-- Begin Passage shown --

# wierd



## 217 (Oct 27, 2003)

weird....not wierd...sorry


----------



## WhiteLightning (Apr 21, 2004)

Gapers are at least keepin it real! I hear what you are saying. I was working on the mountain the other day, and this group of kids came out, they were all in their full orange camo baggy matching 2 piece suits with bandanas over their face, a'la Shaun White. Anyways, I kept seeing them come by, and they kept stopping and adjusting their bandanas over the face, then would check the one on the back pocket, make sure it was secure... I mean COME ON just ride!!!


----------



## ENDOMADNESS (Jun 21, 2005)

*Amen*

I hear ya ! Had someone i just met that day make fun of my black ski pants the other day. "I would never buy a pair of black pants...they aren't remotely cool"
Its all a fashion show these days. Where have the CB & Nevica jackets gone!!


----------



## tellutwurp (Jul 8, 2005)

I guess I'm hopeless cause I think I look damn good with my crampon shreded ski pants and tree branch ripped ski jacket from 10th grade. Top it off with some duct tape and I'd say I'm the coolest cat on the mountain.


----------



## Andy H. (Oct 13, 2003)

We're in good shape for style points because now they're making BLACK duct tape - it goes with anything!


----------



## brendodendo (Jul 18, 2004)

well it's that time of year again... X-Games...Twas fun for a few years and now is so old I can't even tell ya. Ya, I'll go to the silly industry party for the free booze and music and will probably drink a lot of beer and then pee on the fence going up the side of the half pipe with 2000 people watching and while 1/2 million people watch on TV, BUT really I'm over IT. give me back the little town without all the attitude. Well, give me back the snobbery and "I'm made of money" attitude that Asspen is all about. I can not take the snow sports all about cool attitude from everybody that comes to this event. I'm going up the backside into McFArlanes Bowl for a few days so don't even look for me. Ya people come from all over to see this spectacle (even my friends) so I'm going to try to enjoy. peace


----------



## BillyD (Oct 10, 2003)

-- End Passage shown --

■ What is asked
• a. In the forum thread on ski fashion, what new product does Andy H. say keeps people in good shape for style points?
• b. Using the forum thread on ski fashion, explain why brendodendo plans to go up the backside into McFArlanes Bowl for a few days.
• c. Continue the forum thread on ski fashion from where it stops.
The listing that comes after this forum thread is separate material.

-- Begin Source excerpt --

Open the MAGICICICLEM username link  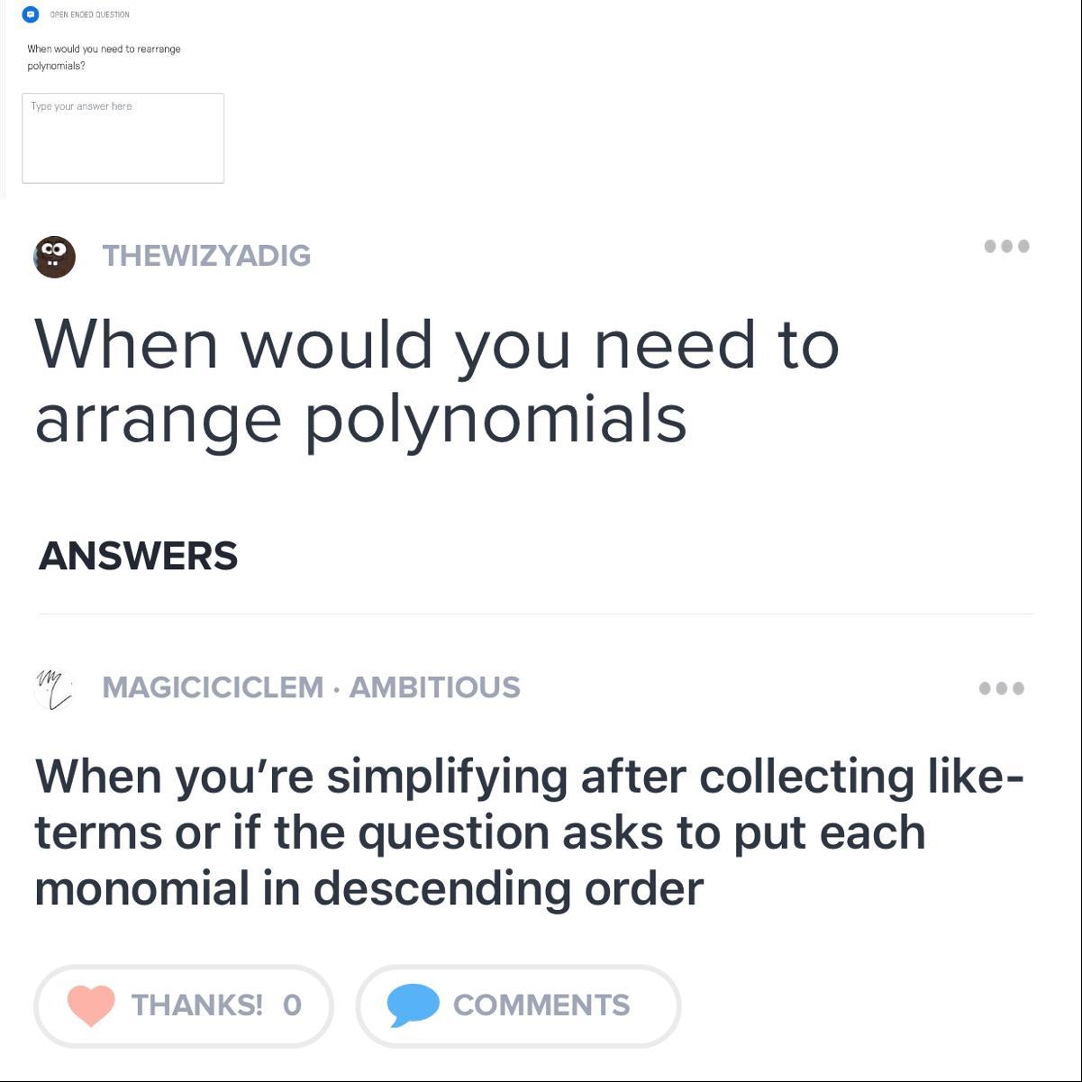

-- End Source excerpt --

■ Responses to the exercise
• a. Black duct tape.

• b. Brendodendo says the X-Games were fun for a few years but are now old. The poster also says they cannot take the cool attitude that everybody brings to the event, and plans to spend those days away from it.

• c.
The ski industry has attitude? Come on, since when is a sales job not driven by ego. Especially when it invloves sports. The ski industry is composed of 50% douche bags and 50% cool people. About 40% of the cool people have to put up their ego shield as well, to fend off the ego maniaces. That leaves about 10% of the people, that you would actually want to hang out with. This has been going on for years. Same goes for "Ski Models". These might be the biggest losers on the hill. They are usually good but not great skiiers and riders, and only enjoy face shots in front of a camera. Count your blessings, though. If all these people really skiied/rode there would be that many more people fighting for good lines and fresh turns. Keep it real.
BD


----------



## BastrdSonOfElvis (Mar 24, 2005)

Well said...let the posers pose. Just let them do it out of the way. And it never fails to make me chuckle..the people that think they're so sweet because they sell shit. "I want to sell shit when I grow up!" Whatev.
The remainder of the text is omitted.